Visiting Professor of the Theory of Architecture
Hannah le Roux
About Us

Architecture shifts its alignment when its producers imagine radical change. Delinking from external dependencies is one such recurrent theme, where architects enact choices between complicity with powerful blocs, or a fragile autonomy. Recent histories show how others who have already faced down such conditions have not been sufficiently acknowledged in a Western canon. There is much to gain from the experiments undertaken in the new nations of the Cold War period - particularly the Non-Aligned Movement from 1956 onwards - as they struggled to design versions of modernity that would extend the hard-won condition of Independence. Their search for what Kwame Nkrumah called “a certain area of maneuver” to maintain freedom while negotiating modernity unfolds as fragmentary actions: sometimes heroic, often short-lived, and remarkably enduring.

The strategies of the Non-Aligned are not lost in history: they are transmitted differently. They inform projects such as the Keleketla! Library; the low-resource networks of grassroots adobe workshops; and land occupations, including ZAD activists in Europe. These low-key achievements are relevant to our shared vulnerability during global crises. Through respectful engagement with them, we can begin to sense how the architectural experiments of Independence were and could still be constituted, even with limited means. They involved diverse modalities, from the auto-produced media that connected autonomous experiments through what Arturo Escobar calls “self-organizing meshworks”, delinking construction from extractive technologies, and understanding land and materials as a vulnerable Commons.

Hannah le Roux is an architect, educator and writer from Johannesburg, South Africa. Her experience of post-apartheid transitions, and historical research on the architecture of Independence in West Africa, were the impetus for her PhD project, lived modernism: when architecture transforms.
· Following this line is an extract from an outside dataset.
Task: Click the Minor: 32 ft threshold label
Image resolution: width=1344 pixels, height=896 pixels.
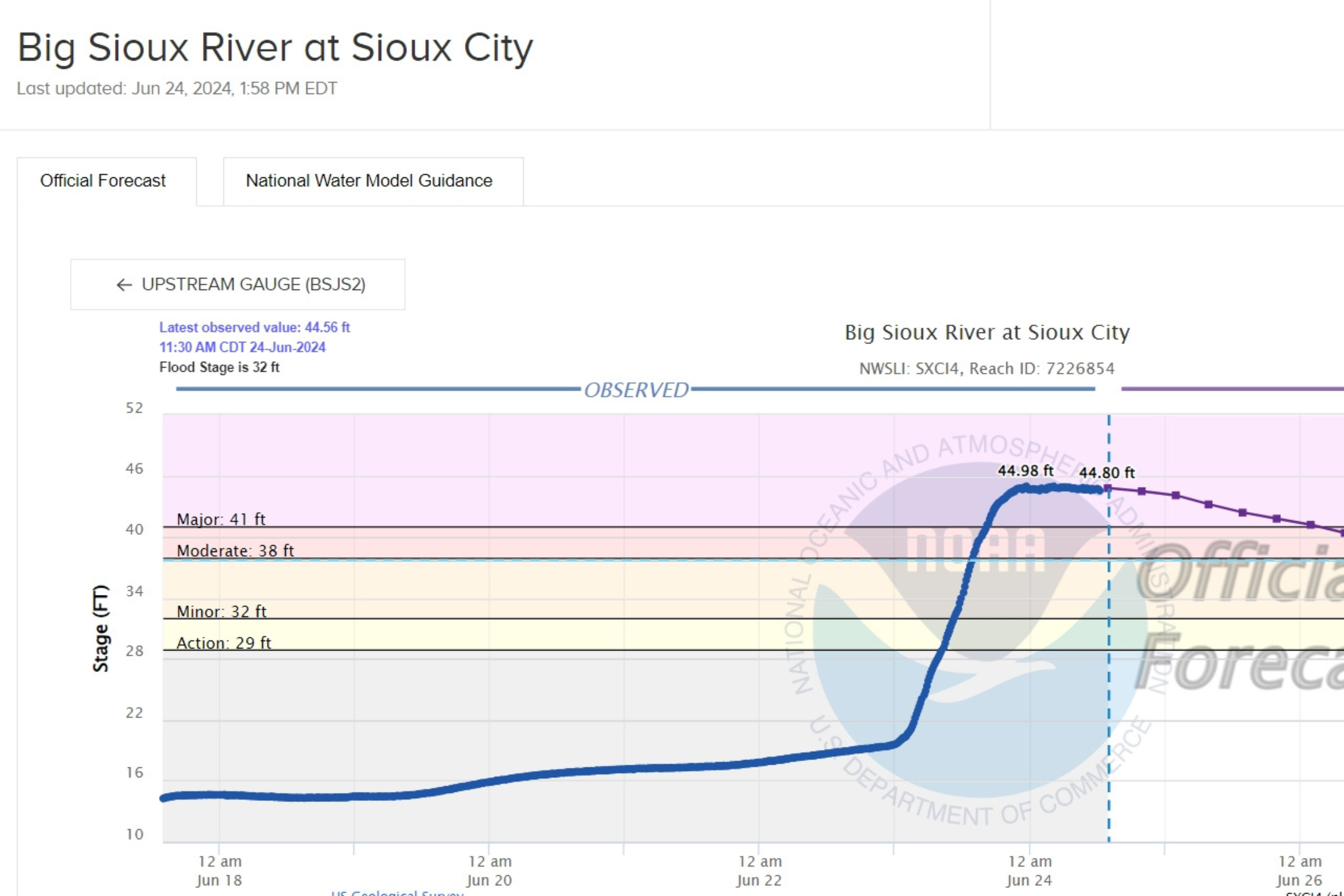Action: pyautogui.click(x=221, y=612)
She is part of the Aggregate Toxics project, was a Canadian Centre for Architecture / Mellon fellow in Architecture and the Environment and edited the Africa volume of the forthcoming Bloomsbury Global Encyclopaedia of Women in Architecture. Her research during the 2022 Fall semester at ETH follows the international and corporate challenges to the autonomy of the architectural and urban design aspirations of Non-Aligned movement, 1957 to 1980.